**TASKS**
(a) In the earnings call excerpt, roughly what share of the business do security products and services now make up?
(b) In the earnings call excerpt, take the part starting with "We believe we" and going on through "for questions. Operator?", and write it out again with "operating expenses" substituted for "cost structure".
(c) Pick up the earnings call excerpt after its last sentence and write what comes next.
-- Start of PAGE --
While less favorable products mix impacted our fourth quarter year-on-year comparisons, one quarter does not make the trend.  We are very pleased with our positioning heading into FY 2020 as market demand remains positive and we have made focused investments in the solution areas necessary to capture opportunities.  Many of our customers are involved in business model transformation, adopting digital infrastructures, multi-cloud environments, IOT, and utilizing AI and data analytics to drive efficiencies in their internal IT as well as improving their own customer experience.  And, virtually all of our customers consider security as the number 1 threat to their businesses.  In each of these areas, ePlus has the right solution, whether it be integrating leading vendor’s products and services, or providing professional or managed services, all in an advisory approach delivered by our consultants.    We are currently serving over 3,400 middle market, enterprise and SLED customers, and we have the resources to drive organic growth as well as to take advantage of acquisition opportunities that present the right fit. 

We continue to execute effectively on the key elements of our strategy—namely,

  • growing our services revenues, which have been increasing at a significant double-digit rate;
  • increasing our security products and services, which now account for approximately 20% of our business; and
  • completing acquisitions that are building out our capabilities and footprint.

We believe we are well positioned in a market that continues to evolve and transform.  Going forward we expect to balance our growth initiatives with actions to optimize product mix and cost structure, while providing the solutions and services our customers’ need in the way they want to consume them.


I will now open the call for questions. Operator?



[Operator Instructions] Our first question comes from Maggie Nolan with William Blair. Your line is now open.

Maggie Nolan – William Blair

I wanted to dive into kind of that last comment that you just made Mark, when you're talking about balancing growth initiatives to optimize product mix. What does an optimized product mix look like to you all? And what are some of the things you can do to kind of achieve that and better balance it as you said?

Mark Marron, CEO & President

Well, there's a few things there Maggie. So, one as you know in our prior calls we've talked about continued to expand our customer facing headcount. So, in terms to get the productivity piece of that, it would be getting those sales reps and service engineers up to speed quicker and delivering results.

On the optimized side, there are some things that we've looked at within our expense structure that we think over time, we should be able to get some operating leverage. And then the second, or third piece of that I guess I should say would be services. We think over time we'll continue to get operating leverage within our services business, specifically our annuity services, where revenue should continue to trend up, where expenses don't keep up at the same state - at the same pace.
-- End of PAGE --
-- Start of GIVEN INFORMATION --
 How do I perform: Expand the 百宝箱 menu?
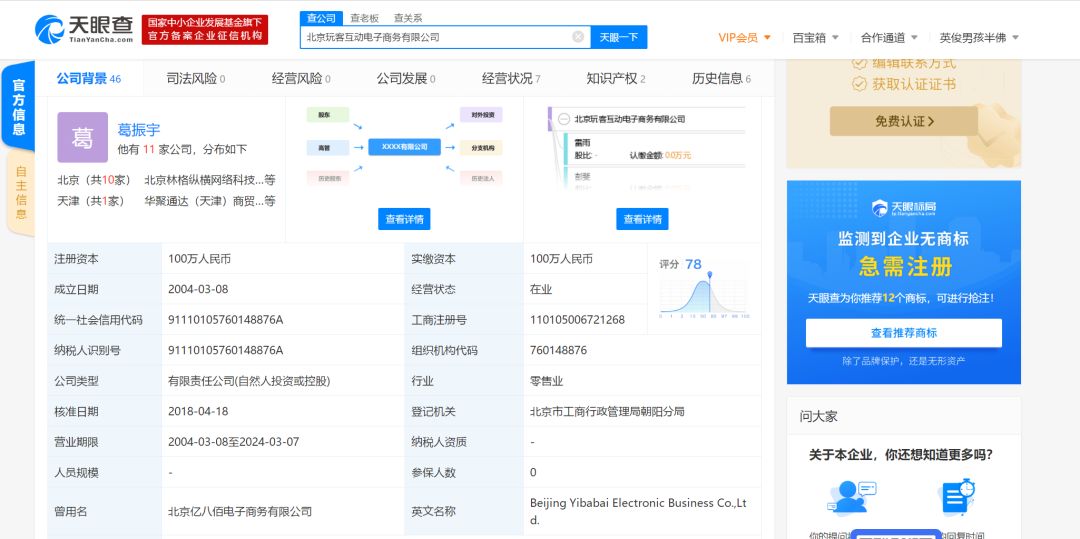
-- End of GIVEN INFORMATION --
**THE REPLIES**
(a) Approximately 20%.

(b)
We believe we are well positioned in a market that continues to evolve and transform.  Going forward we expect to balance our growth initiatives with actions to optimize product mix and operating expenses, while providing the solutions and services our customers’ need in the way they want to consume them.


I will now open the call for questions. Operator?

(c)
Maggie Nolan – William Blair

And then I'm really happy to see that breakout of products and services, I think that'll be really informative going forward. Obviously there's a little bit of variability there in terms of just my initial calcs with the margin, gross margin profile look like this quarter, the same quarter last year, this year versus last year. So, can you give us an expectation of what you would consider to be a kind of a normalized range for gross margin for both products and then for services as well?

Mark Marron, CEO & President

So, here are a couple of different things Maggie, to give you a feel. So, if you look at our services and we talked about it, which is I think Elaine and I are relieved that we're actually starting to break it out, which will make the conversations easier.

Our services for this quarter were up at 22.8% growth rate and well 14% of our overall revenues for the quarter. What's nice about our services though over the last three years, we've had a CAGR of 24% and more importantly our annuity services are more than double that in terms of the CAGR over the last three years.

Now to your question that gets a little bit harder in terms of giving you a true margin mix, is what we saw this quarter is, we had some increase in our staffing services that are traditionally at a lower margin than our professional services. And then what's interesting about annuity is, as I mentioned a little bit earlier is, as we continue to drive those revenues up, the expenses won't keep up, so those blended margins should continue to go up. So, if I had to put a ballpark on it, in the 38% to 40% range, if I had to put a ballpark on it - overall blended services are clear.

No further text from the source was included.